Adverse Reactions/Side Effects
GI: GASTROINTESTINAL PERFORATION, abdominal pain, diarrhea, flatulence, nausea, vomiting
Misc: opioid withdrawal
* CAPITALS indicate life-threatening.
Underline indicate most frequent.
- Concurrent use of strong CYP3A4 inhibitors including clarithromycin and ketoconazole ↑ risk of toxicity/adverse reactions and is contraindicated.
- Concurrent use of moderate CYP3A4 inhibitors including diltiazem, erythromycin, and verapamil may also ↑ risk of toxicity/adverse reactions; dose reduction and careful monitoring recommended.
- Concurrent use of strong CYP3A4 inducers including rifampin may ↓ blood levels/effectiveness and is contraindicated.
- Concurrent use of other opioid antagonists may precipitate opioid withdrawal and is contraindicated.
- Concurrent use of methadone for pain ↑ risk of stomach pain and diarrhea.
Grapefruit/grapefruit juice may ↑ blood levels and the risk of toxicity/adverse reactions and should be avoided.
PO: (Adults) 25 mg once daily, if poorly tolerated ↓ dose to 12.5 mg once daily; Concurrent use of moderate CYP3A4 inhibitors– 12.5 mg once daily (careful monitoring recommended).
PO: (Adults) CCr <60 mL/min– 12.5 mg once daily initially, may be cautiously ↑ to 25 mg once daily if necessary with careful monitoring.
Tablets: 12.5 mg, 25 mg
- Assess bowel sounds and frequency, quantity, and consistency of stools periodically during therapy.
- Monitor pain intensity during therapy.
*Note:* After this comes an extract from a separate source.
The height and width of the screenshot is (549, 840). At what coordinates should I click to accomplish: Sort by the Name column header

Naloxegol does not affect pain or effects of opioid analgesics on pain control. Discontinue naloxegol if opioid analgesic is discontinued.
- Monitor for signs and symptoms of gastrointestinal perforation (severe, persistent or worsening abdominal pain) periodically during therapy. Discontinue naloxegol if symptoms occur.
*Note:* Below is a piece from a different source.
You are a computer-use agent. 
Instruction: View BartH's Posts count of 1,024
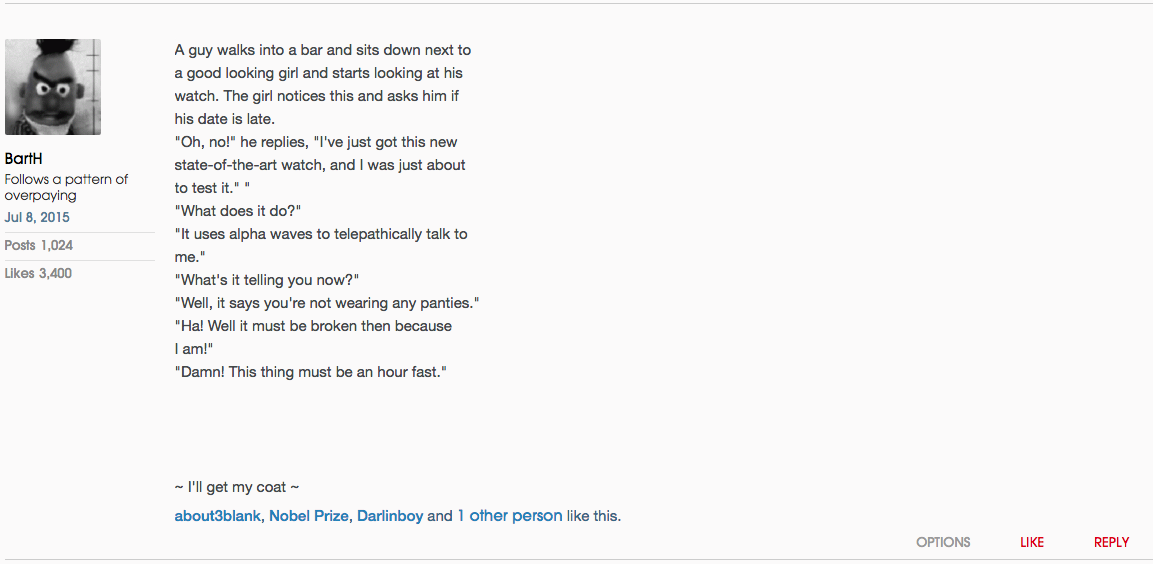[39, 245]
- Discontinue all maintenance laxative therapy before starting naloxegol. If a suboptimal response occurs with naloxegol, laxatives may be used after 3 days.
- PO: Administer on an empty stomach at least 1 hr before first meal in morning or 2 hrs after meal. Tablet may be crushed to a powder, mixed with 4 ounces of water (120 mL) for patients with difficulty swallowing. Drink mixture immediately; refill glass with 120 mL water, stir and drink contents.
- May be administered by NG tube. Flush the NG tube with 1 ounce (30 mL) of water using a 60 mL syringe. Crush tablet to a powder and mix with 2 ounces (60 mL) of water. Draw up mixture using the 60 mL syringe and administer through the NG tube. Add 2 ounces (60 mL) of water to rinse container and administer to flush NG tube and any remaining medicine from NG tube into stomach.
- Avoid grapefruit and grapefruit juice during therapy.
- Instruct patient to take naloxegol on an empty stomach as directed. Laxatives should be stopped before starting naloxegol, but may be restarted after 3 days if needed. Advise patient to read Medication Guide prior to starting therapy and with each refill in case of changes.
- Caution patient to avoid grapefruit and grapefruit juice during therapy.
- Advise patient to notify health care professional immediately if stomach pain that does not go away occurs.
- Advise patient to notify health care professional if signs and symptoms of opioid withdrawal (sweating, chills, diarrhea, stomach pain, anxiety, irritability, yawning) occur. Patients taking methadone for pain are at increased risk for stomach pain and diarrhea.
- Instruct patient to stop taking naloxegol if they stop taking opioid medications.
- Instruct patient to notify health care professional of all Rx or OTC medications, vitamins, or herbal products being taken and consult health care professional before taking any new medications.
- Advise female patients to notify health care professional if pregnancy is planned or suspected and avoid breast feeding during therapy.
Relief of opioid induced constipation, especially if opioid therapy has been for 4 wks or more.